The analysis showed that through last year’s June quarter $11.4 billion went to businesses that did not suffer their forecast drop in turnover compared to a year earlier. Another $15.6 billion was paid out in the September quarter. Once a business qualified for the scheme it gained JobKeeper benefits for a full 6 months.
Of the total $27 billion, $13.2 billion went to businesses whose fall in turnover was less than expected while another $13.8 billion went to businesses that enjoyed higher turnovers.
Of that $13.8 billion, at least $4.9 billion went to new businesses or those that had changed their structure since the year before, which could explain the increased turnover.
“JobKeeper payments to these businesses were important to offset the impact of COVID-19 restrictions on their operations and avoid labour shedding,” it said.
These payments have prompted calls for the government to claw back JobKeeper.
But Treasury said a claw back mechanism would have “perversely” encouraged businesses to reduce activity so that they could qualify for support.
“For a ‘typical’ business that had the opportunity to recover, but did not expect its turnover to increase significantly, the most profitable decision for the business would have been to reduce turnover to ensure it continued to qualify for JobKeeper,” it argued.
“In this example, if the business expected turnover to increase compared with a year earlier, but by less than 13 per cent, the business would have faced an incentive to reduce its turnover by 30 per cent to retain access to JobKeeper and maximise its profits.”
The incentive was large.
JobKeeper, on average, provided businesses with a subsidy worth 60 per cent of their wage bill, reducing overall labour costs by 15 per cent of revenue.
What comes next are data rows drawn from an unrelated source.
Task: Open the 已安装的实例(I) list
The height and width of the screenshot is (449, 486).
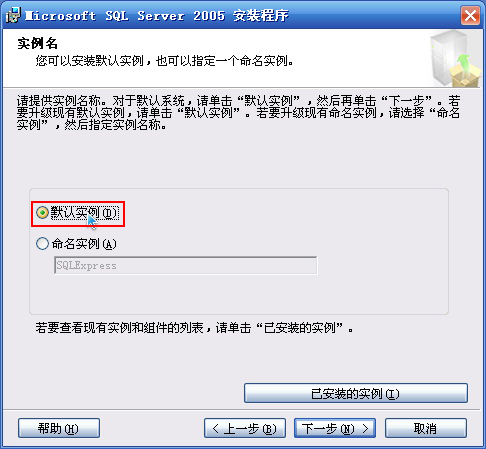Action: click(x=356, y=393)
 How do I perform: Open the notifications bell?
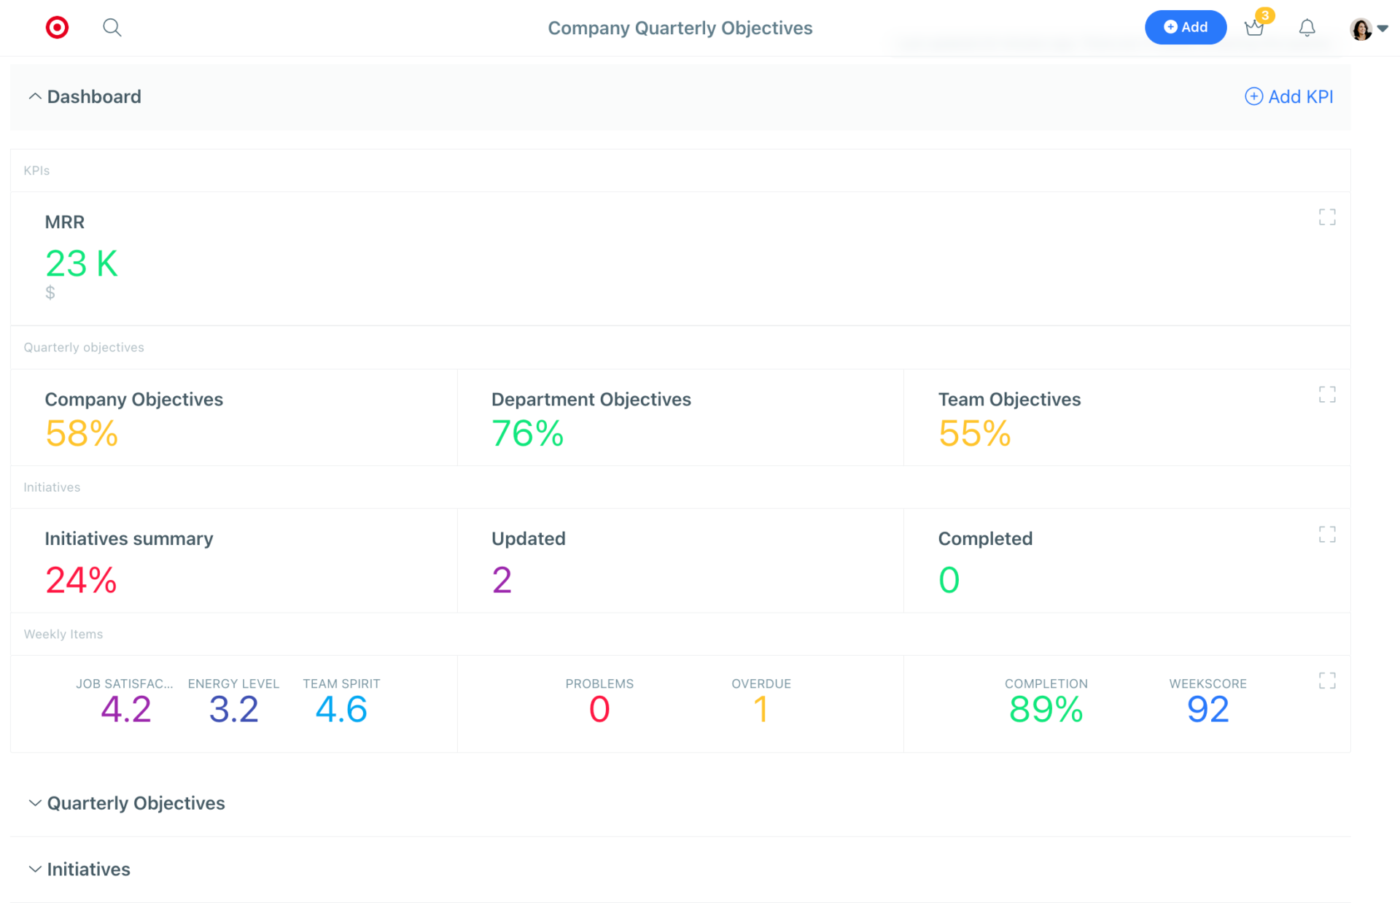click(x=1307, y=28)
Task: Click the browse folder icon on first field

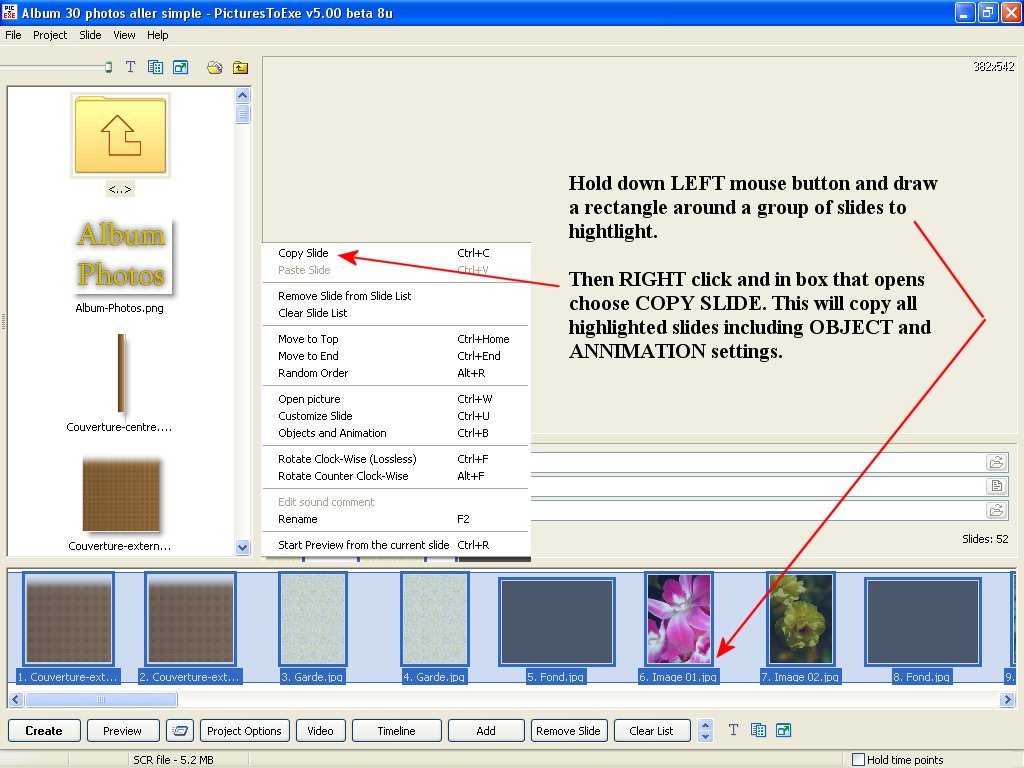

By September, almost a quarter of those on the scheme did not have out-of-pocket wages costs due to JobKeeper.
“The provision of the wage subsidy enabled many of these businesses to continue operating and then to pivot and grow,” it said.
Small businesses with revenue below $50 million accounted for $22.5 billion or 83 per cent of the payments that went to companies that did not meet the expected falls in turnover. They also accounted for 88 per cent of the businesses that got JobKeeper while enjoying an increase in turnover.
The average businesses that did not meet the 30 per cent or 50 per cent forecast in turnover supported four people.
Treasury said JobKeeper directly affected businesses most at risk from the restrictions imposed due to the pandemic. The job separation rate at businesses receiving JobKeeper almost doubled due to pandemic restrictions but was largely unchanged for other businesses.
Half of the people employed in the arts and recreation industry and 35 per cent of those in the accommodation and food services industries were supported by JobKeeper payments.
Treasurer Josh Frydenberg said the report proved the importance and effectiveness of JobKeeper.
“The report demonstrates that JobKeeper was more than just a wage subsidy. It was designed to ensure the strongest possible economic recovery and avoid the scarring impacts on the labour market, which were characteristic of previous recessions,” he said.
“Treasury’s report on the first six months of JobKeeper clearly demonstrates that the program did what it was intended to do. It kept employers and employees connected. It saved more than 700,000 jobs and it supported Australia’s world-leading economic recovery.”
Labor’s assistant treasury spokesman Andrew Leigh said JobKeeper had wasted billions of dollars that could have gone into other programs.
“JobKeeper was a good idea that was badly implemented by the Morrison government. They allowed billions of dollars to go to companies that didn’t need support, yet neglected millions who needed help,” he said.
“A program meant to help battlers ended up lining the pockets of offshore billionaires. And even now, the Morrison government is fighting to keep secret the names of big firms that got JobKeeper.”
The analysis was based on about two-thirds of the businesses that received $47.6 billion of the $70.3 billion paid during the first phase of JobKeeper. Not-for-profits, businesses too small to submit a quarterly Business Activity Statement and some businesses that reported as part of a consolidated group were not included.